Decision Date26 July 2012
Docket NumberCivil Action No. 10–11160–MBB.
PartiesBASF CORPORATION, Plaintiff, v. SUBLIME RESTORATIONS, INC. and Julian John Miller, Defendants.
CourtU.S. District Court — District of Massachusetts

OPINION TEXT STARTS HERE

Timothy R. Scannell, Mark William Shaughnessy, Boyle, Shaughnessy & Campo, P.C., Boston, MA, for Plaintiff.

Zaheer A. Samee, Frisoli Associates, P.C., Cambridge, MA, for Defendants.

MEMORANDUM AND ORDER RE: PLAINTIFF'S MOTION FOR SUMMARY JUDGMENT (DOCKET ENTRY # 19); PLAINTIFF'S MOTION TO STRIKE DEFENDANT'S PROPOSED EXPERT TESTIMONY (DOCKET ENTRY # 23)

MARIANNE B. BOWLER, United States Magistrate Judge.

Pending before this court is a motion for summary judgment pursuant to Rule 56, Fed.R.Civ.P. (Rule 56), filed by plaintiff BASF Corporation (plaintiff). (Docket Entry # 19). Also pending is plaintiff's motion to strike the proposed expert testimony of defendant Julian John Miller (Miller). Miller and defendant Sublime Restorations, Inc. (Sublime) (collectively defendants) oppose both motions. (Docket Entry 21 & 26).
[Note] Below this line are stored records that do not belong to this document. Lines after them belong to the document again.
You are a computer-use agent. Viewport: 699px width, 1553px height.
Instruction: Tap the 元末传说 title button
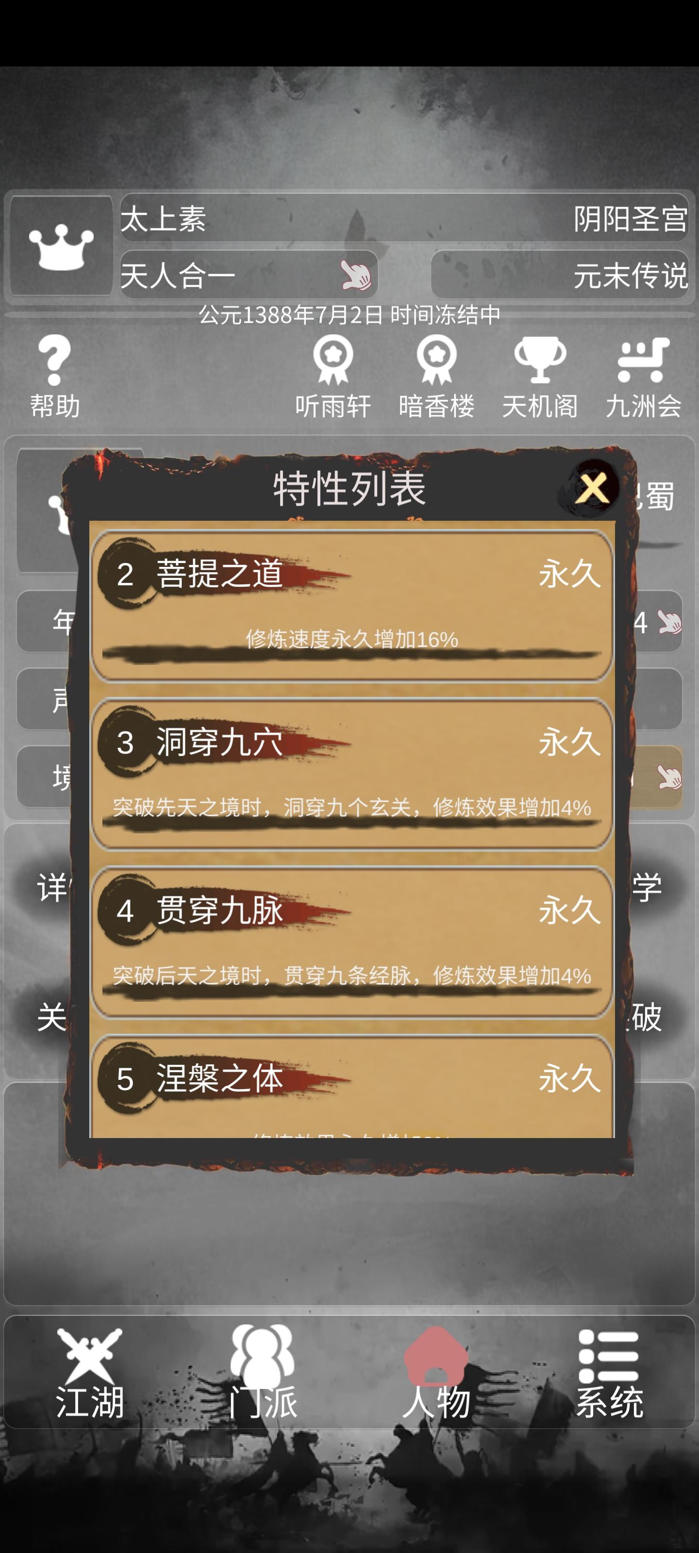point(560,276)
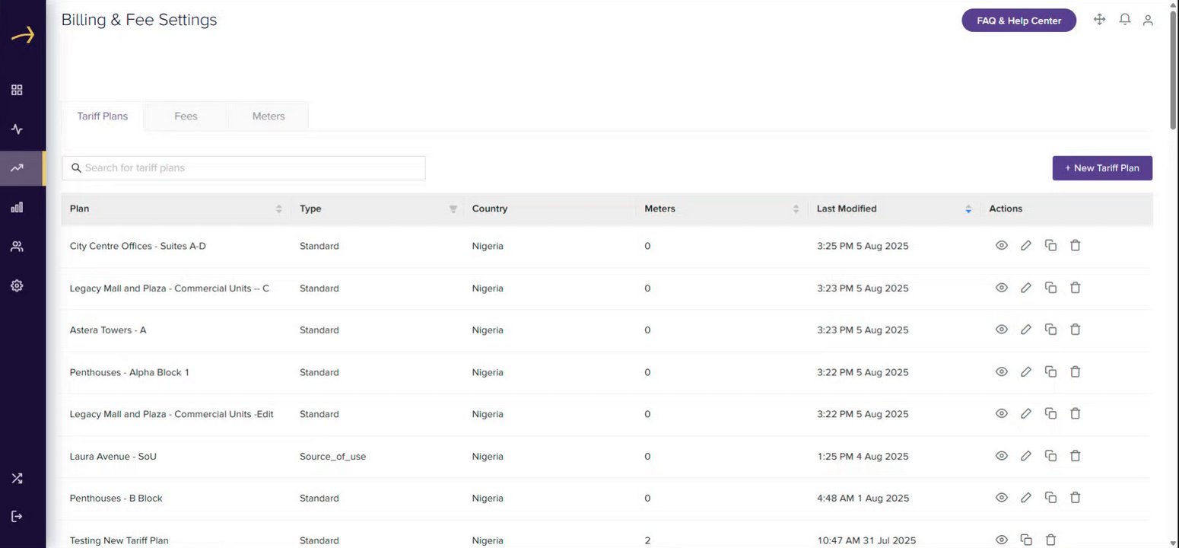Click the logout icon in sidebar
The image size is (1179, 548).
[17, 516]
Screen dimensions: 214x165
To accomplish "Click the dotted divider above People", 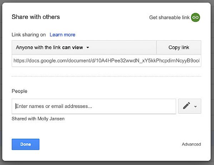I will click(x=106, y=76).
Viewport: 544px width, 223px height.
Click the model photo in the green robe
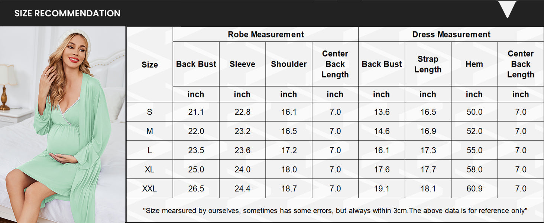coord(63,125)
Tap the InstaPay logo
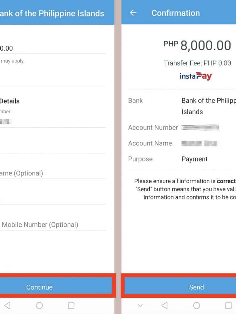Image resolution: width=236 pixels, height=314 pixels. (196, 76)
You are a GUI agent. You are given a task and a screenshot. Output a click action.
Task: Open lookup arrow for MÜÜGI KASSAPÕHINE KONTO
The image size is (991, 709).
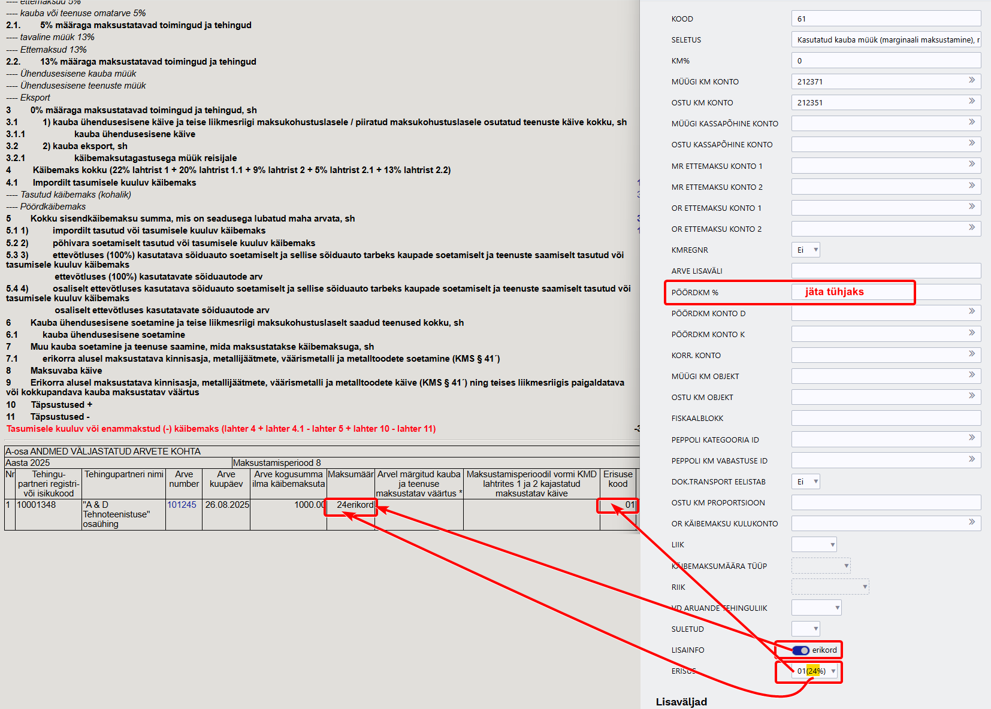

On March 22, 2012, this court held a hearing and took the summary judgment motion (Docket Entry # 19) under advisement. At the hearing, this court advised the parties it would take the motion to strike (Docket Entry # 23) on the papers once fully briefed.

PROCEDURAL BACKGROUND

The complaint filed against defendants contains six claims. (Docket Entry # 1). Counts one and two assert breach of contract claims against Sublime and Miller, respectively. Counts three and four assert unjust enrichment claims against Sublime and Miller, respectively. Count Five asserts a claim of money had and received against defendants and Count Six asserts a claim of breach of the implied covenant of good faith and fair dealing against defendants.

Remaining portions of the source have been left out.